Information on the neonatal exposure to excipients is limited. Our aim was to describe the extent of excipient intake by Estonian neonates; to classify the excipients according to potential neonatal toxicity and thereby to measure the extent of exposure of neonates to potentially harmful excipients.


A prospective cohort study that recorded all medicines prescribed to patients aged below 28 days admitted to Tartu University Hospital from 01.02-01.08 2008 and to Tallinn Children’s Hospital from 01.02- 01.08 2009 was conducted. Excipients were identified from Summaries of Product Characteristics and classified according to toxicity following a literature review.

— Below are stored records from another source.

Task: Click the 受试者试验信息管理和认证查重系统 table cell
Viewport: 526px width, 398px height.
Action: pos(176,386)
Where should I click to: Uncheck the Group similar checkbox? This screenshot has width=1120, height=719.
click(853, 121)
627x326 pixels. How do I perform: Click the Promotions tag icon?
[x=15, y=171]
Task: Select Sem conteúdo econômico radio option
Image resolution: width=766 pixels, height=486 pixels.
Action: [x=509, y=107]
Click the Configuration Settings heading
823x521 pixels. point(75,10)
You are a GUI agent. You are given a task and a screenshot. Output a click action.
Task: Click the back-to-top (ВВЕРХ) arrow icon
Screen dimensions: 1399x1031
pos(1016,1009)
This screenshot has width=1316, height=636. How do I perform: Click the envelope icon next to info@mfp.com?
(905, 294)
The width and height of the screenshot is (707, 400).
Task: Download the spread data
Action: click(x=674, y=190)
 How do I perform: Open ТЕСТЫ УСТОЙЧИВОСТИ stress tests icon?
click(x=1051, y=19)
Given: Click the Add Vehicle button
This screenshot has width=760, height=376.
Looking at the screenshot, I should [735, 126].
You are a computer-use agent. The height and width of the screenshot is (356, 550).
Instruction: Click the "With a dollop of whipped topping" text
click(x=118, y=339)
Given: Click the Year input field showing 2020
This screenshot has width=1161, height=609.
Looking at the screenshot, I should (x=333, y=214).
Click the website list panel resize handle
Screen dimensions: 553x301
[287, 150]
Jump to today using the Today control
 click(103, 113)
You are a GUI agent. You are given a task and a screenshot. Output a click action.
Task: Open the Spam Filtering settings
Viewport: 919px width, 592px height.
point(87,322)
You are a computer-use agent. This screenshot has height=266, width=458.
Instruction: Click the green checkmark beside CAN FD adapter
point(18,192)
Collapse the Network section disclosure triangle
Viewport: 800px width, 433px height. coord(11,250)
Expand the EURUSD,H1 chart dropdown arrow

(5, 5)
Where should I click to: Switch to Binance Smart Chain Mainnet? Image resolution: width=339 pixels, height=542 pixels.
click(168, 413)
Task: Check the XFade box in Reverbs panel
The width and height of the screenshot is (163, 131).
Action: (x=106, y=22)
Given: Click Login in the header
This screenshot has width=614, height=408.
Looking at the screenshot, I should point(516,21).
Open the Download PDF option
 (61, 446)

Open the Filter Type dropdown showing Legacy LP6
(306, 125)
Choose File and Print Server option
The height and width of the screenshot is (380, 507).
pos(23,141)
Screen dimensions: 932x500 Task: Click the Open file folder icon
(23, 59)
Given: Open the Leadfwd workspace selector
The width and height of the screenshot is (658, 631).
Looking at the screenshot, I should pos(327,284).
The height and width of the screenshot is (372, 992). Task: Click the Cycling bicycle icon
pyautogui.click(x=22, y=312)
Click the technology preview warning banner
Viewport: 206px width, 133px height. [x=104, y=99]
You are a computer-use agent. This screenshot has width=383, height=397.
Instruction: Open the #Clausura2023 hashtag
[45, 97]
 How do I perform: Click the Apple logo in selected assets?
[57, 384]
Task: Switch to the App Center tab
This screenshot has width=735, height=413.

1961 prescriptions comprising 107 medicines were written for 348/490 neonates admitted. A total of 123 excipients were found in 1620 (83%) prescriptions and 93 (87%) medicines. 47 (38%) of these excipients were classified as potentially or known to be harmful to neonates. Most neonates (97%) received at least one medicine (median number 2) with potentially or known to be harmful excipient. Parabens were the most commonly used known to be harmful excipients and sodium metabisulphite the most commonly used potentially harmful excipient, received by 343 (99%) and 297 (85%) of treated neonates, respectively.


Hospitalised neonates in Estonia are commonly receiving a wide range of excipients with their medication. Quantitative information about excipients should be made available to pharmacists and neonatologists helping them to take into account excipient issues when selecting medicines and to monitor for adverse effects if administration of medicines containing excipients is unavoidable.